WHAT THE TASK REQUIRES —
Please copy the listing lines starting at the one containing "Aanbiedingen (596, 25)" and ending at the one containing "Volcano [Volcano (45 items)] (993, 1917)", both included, with no changes.

INPUT DATA —
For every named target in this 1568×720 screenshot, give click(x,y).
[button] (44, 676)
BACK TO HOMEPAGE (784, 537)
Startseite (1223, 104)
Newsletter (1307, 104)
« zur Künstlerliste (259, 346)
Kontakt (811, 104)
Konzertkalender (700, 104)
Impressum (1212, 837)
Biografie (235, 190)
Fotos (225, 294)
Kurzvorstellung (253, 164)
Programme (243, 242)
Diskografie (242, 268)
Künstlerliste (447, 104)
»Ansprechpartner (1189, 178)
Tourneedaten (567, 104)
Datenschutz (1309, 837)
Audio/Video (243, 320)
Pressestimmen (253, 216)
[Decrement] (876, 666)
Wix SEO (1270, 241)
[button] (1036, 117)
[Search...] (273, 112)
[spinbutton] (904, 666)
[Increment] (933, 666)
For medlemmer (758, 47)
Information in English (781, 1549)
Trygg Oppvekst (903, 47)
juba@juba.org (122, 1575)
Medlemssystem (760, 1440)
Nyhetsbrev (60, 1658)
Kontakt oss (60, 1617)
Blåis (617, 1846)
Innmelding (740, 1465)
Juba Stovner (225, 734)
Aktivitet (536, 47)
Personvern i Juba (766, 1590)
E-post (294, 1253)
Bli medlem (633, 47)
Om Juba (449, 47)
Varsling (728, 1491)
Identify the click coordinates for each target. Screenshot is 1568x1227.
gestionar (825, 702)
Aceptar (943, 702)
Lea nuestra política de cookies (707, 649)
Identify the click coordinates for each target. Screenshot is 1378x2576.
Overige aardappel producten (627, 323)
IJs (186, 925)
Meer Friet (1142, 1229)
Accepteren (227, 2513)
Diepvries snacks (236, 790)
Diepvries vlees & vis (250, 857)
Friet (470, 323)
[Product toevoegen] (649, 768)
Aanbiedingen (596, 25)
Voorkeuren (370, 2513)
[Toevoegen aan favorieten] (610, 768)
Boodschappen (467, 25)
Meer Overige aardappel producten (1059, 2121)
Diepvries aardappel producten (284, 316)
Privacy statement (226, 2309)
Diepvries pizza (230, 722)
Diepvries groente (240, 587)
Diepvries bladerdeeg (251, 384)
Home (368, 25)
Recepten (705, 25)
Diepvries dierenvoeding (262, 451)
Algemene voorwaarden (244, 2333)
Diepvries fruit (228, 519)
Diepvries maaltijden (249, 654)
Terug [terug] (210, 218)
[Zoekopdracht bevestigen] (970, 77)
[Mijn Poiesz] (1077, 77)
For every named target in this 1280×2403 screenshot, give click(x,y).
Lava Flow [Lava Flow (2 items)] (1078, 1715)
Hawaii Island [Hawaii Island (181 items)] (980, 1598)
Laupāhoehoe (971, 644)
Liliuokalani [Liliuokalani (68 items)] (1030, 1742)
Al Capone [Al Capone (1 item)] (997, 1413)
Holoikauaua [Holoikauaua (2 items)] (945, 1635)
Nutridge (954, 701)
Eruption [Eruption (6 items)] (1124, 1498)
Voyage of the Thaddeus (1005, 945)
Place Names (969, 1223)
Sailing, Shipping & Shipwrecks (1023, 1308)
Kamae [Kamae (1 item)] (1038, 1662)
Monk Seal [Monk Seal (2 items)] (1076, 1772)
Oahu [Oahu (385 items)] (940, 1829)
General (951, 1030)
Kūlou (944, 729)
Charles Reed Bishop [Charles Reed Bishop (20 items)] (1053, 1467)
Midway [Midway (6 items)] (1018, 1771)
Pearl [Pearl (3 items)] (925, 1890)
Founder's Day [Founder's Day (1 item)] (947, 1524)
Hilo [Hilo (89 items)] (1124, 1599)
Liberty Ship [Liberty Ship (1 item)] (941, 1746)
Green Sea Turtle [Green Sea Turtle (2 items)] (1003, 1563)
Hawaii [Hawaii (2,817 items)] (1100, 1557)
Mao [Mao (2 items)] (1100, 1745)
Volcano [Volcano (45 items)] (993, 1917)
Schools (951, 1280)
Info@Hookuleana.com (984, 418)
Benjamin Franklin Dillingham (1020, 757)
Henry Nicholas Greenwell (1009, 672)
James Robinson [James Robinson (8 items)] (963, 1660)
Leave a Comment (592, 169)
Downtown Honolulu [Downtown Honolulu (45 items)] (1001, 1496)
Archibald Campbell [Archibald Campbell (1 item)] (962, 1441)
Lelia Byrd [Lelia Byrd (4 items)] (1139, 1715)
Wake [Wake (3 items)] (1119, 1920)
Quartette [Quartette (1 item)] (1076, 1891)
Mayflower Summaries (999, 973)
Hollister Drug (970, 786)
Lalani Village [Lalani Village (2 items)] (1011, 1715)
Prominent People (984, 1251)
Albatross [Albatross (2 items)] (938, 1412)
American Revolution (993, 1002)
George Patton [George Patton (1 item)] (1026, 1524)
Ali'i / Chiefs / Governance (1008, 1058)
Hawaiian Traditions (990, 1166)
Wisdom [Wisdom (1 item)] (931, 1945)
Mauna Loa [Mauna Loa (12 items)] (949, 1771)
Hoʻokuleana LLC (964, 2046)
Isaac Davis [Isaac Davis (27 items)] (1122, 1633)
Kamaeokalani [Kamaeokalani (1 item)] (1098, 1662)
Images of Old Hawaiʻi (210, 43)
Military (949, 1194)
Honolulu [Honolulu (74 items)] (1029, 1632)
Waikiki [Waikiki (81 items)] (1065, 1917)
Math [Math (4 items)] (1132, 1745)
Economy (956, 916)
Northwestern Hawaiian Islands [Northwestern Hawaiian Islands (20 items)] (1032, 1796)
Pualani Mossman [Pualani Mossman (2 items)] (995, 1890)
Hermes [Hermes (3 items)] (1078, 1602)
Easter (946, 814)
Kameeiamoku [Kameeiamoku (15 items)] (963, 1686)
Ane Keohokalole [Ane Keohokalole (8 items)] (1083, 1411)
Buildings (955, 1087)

FULL OUTPUT —
Aanbiedingen (596, 25)
Voorkeuren (370, 2513)
[Toevoegen aan favorieten] (610, 768)
Boodschappen (467, 25)
Meer Overige aardappel producten (1059, 2121)
Diepvries aardappel producten (284, 316)
Privacy statement (226, 2309)
Diepvries pizza (230, 722)
Diepvries groente (240, 587)
Diepvries bladerdeeg (251, 384)
Home (368, 25)
Recepten (705, 25)
Diepvries dierenvoeding (262, 451)
Algemene voorwaarden (244, 2333)
Diepvries fruit (228, 519)
Diepvries maaltijden (249, 654)
Terug [terug] (210, 218)
[Zoekopdracht bevestigen] (970, 77)
[Mijn Poiesz] (1077, 77)
For every named target in this 1280×2403 screenshot, give click(x,y).
Lava Flow [Lava Flow (2 items)] (1078, 1715)
Hawaii Island [Hawaii Island (181 items)] (980, 1598)
Laupāhoehoe (971, 644)
Liliuokalani [Liliuokalani (68 items)] (1030, 1742)
Al Capone [Al Capone (1 item)] (997, 1413)
Holoikauaua [Holoikauaua (2 items)] (945, 1635)
Nutridge (954, 701)
Eruption [Eruption (6 items)] (1124, 1498)
Voyage of the Thaddeus (1005, 945)
Place Names (969, 1223)
Sailing, Shipping & Shipwrecks (1023, 1308)
Kamae [Kamae (1 item)] (1038, 1662)
Monk Seal [Monk Seal (2 items)] (1076, 1772)
Oahu [Oahu (385 items)] (940, 1829)
General (951, 1030)
Kūlou (944, 729)
Charles Reed Bishop [Charles Reed Bishop (20 items)] (1053, 1467)
Midway [Midway (6 items)] (1018, 1771)
Pearl [Pearl (3 items)] (925, 1890)
Founder's Day [Founder's Day (1 item)] (947, 1524)
Hilo [Hilo (89 items)] (1124, 1599)
Liberty Ship [Liberty Ship (1 item)] (941, 1746)
Green Sea Turtle [Green Sea Turtle (2 items)] (1003, 1563)
Hawaii [Hawaii (2,817 items)] (1100, 1557)
Mao [Mao (2 items)] (1100, 1745)
Volcano [Volcano (45 items)] (993, 1917)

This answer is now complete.